I wanted to see how it goes with Nsight/System/Compute.

NVIDIA HPC SDK Current Release Downloads | NVIDIA Developer

The summary, it is not a big secret to say WSL2 has serious RAM management problems.
I have at least one crash/day.

1)Installing Problems
2)Problems with Numba
3) Problems with cupy.
ok. one by one

a- wget https://developer.download.nvidia.com/hpc-sdk/24.9/nvhpc_2024_249_Linux_x86_64_cuda_12.6.tar.gz
b- tar xpzf nvhpc_2024_249_Linux_x86_64_cuda_12.6.tar.gz
c- nvhpc_2024_249_Linux_x86_64_cuda_12.6/install

Then boom crashes. WSL2 have ram problems. It uses ram up to the upper limit and instead
of abort, it crashes. But it is annoying even with copy just copy some files. What is the Problem?

It turned out that the install copied already many files before it crashes.

I use ncdu to compare what already copied.
The first time i restart but the same crash.
So, I will not download 12G for nothing. I used to ncdu to compare what copied and what remained
Then here the simple trick

DELETE some files from the untared dir (that you created in b using tar xpzf …)
for example delete
drwxr-xr-x 6 mabd mabd 4096 Oct 10 18:46 comm_libs
drwxr-xr-x 15 mabd mabd 4096 Sep 24 02:44 compilers
drwxr-xr-x 3 mabd mabd 4096 Oct 10 18:46 cuda
if they are already copied and then launch the install again for the remaining
drwxr-xr-x 11 mabd mabd 4096 Oct 10 20:35 examples
drwx------ 3 root root 4096 Oct 10 18:46 math_libs
drwxr-xr-x 4 mabd mabd 4096 Sep 24 02:38 profilers
drwxr-xr-x 6 mabd mabd 4096 Sep 24 02:43 REDIST

It will copy the rest and make for you the needed symbolic links and then give you the nice


generating environment modules for NV HPC SDK 24.9 … done.
Installation complete.
HPC SDK successfully installed into /opt/nvidia/hpc_sdk

If you use the Environment Modules package, that is, the module load
command, the NVIDIA HPC SDK includes a script to set up the
appropriate module files.

% module load /opt/nvidia/hpc_sdk/modulefiles/nvhpc/24.9
% module load nvhpc/24.9

Alternatively, the shell environment may be initialized to use the HPC SDK.

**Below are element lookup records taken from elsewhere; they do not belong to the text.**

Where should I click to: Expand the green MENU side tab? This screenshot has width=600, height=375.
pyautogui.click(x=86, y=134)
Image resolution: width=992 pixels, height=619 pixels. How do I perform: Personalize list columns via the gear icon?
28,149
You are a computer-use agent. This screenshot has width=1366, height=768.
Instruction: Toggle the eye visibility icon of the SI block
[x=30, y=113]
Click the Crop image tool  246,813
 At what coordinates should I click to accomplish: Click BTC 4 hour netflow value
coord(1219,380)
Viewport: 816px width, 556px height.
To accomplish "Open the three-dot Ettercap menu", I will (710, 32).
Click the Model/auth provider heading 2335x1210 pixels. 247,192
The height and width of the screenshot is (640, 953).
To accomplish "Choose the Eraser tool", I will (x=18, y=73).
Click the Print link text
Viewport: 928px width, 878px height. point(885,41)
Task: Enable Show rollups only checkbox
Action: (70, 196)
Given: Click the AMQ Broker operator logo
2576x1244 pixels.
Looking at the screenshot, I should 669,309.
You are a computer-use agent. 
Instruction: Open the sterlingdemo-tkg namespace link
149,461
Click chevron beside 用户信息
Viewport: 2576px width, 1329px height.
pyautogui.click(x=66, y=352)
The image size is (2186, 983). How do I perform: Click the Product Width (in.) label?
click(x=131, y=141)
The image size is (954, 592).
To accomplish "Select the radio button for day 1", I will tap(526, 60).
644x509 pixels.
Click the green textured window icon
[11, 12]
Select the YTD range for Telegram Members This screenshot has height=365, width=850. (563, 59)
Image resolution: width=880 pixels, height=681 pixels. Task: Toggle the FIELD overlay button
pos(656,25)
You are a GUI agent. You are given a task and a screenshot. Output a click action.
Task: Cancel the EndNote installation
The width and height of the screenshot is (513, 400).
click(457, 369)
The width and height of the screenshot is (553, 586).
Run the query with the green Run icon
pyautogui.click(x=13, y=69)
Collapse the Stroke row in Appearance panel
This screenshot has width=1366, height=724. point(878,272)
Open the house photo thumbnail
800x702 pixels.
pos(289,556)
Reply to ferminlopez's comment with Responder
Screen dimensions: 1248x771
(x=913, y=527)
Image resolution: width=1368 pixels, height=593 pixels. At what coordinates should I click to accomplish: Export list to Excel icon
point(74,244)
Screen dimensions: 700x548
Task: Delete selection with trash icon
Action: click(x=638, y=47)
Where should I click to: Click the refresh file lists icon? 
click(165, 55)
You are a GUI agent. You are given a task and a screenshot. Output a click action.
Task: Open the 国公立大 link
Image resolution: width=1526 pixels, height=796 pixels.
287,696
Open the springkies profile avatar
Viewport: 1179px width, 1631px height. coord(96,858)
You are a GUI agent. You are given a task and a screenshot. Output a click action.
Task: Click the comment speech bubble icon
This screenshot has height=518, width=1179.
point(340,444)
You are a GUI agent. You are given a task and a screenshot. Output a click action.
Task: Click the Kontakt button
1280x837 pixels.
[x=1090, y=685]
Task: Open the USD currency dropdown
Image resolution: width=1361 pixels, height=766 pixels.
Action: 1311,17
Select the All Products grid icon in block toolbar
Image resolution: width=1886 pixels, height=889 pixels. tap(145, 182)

In csh, use these commands:

% set path = (/opt/nvidia/hpc_sdk/Linux_x86_64/24.9/compilers/bin $path)
% setenv MANPATH /opt/nvidia/hpc_sdk/Linux_x86_64/24.9/compilers/man:“$MANPATH”

To use MPI, also set:

% set path = (/opt/nvidia/hpc_sdk/Linux_x86_64/24.9/comm_libs/mpi/bin $path)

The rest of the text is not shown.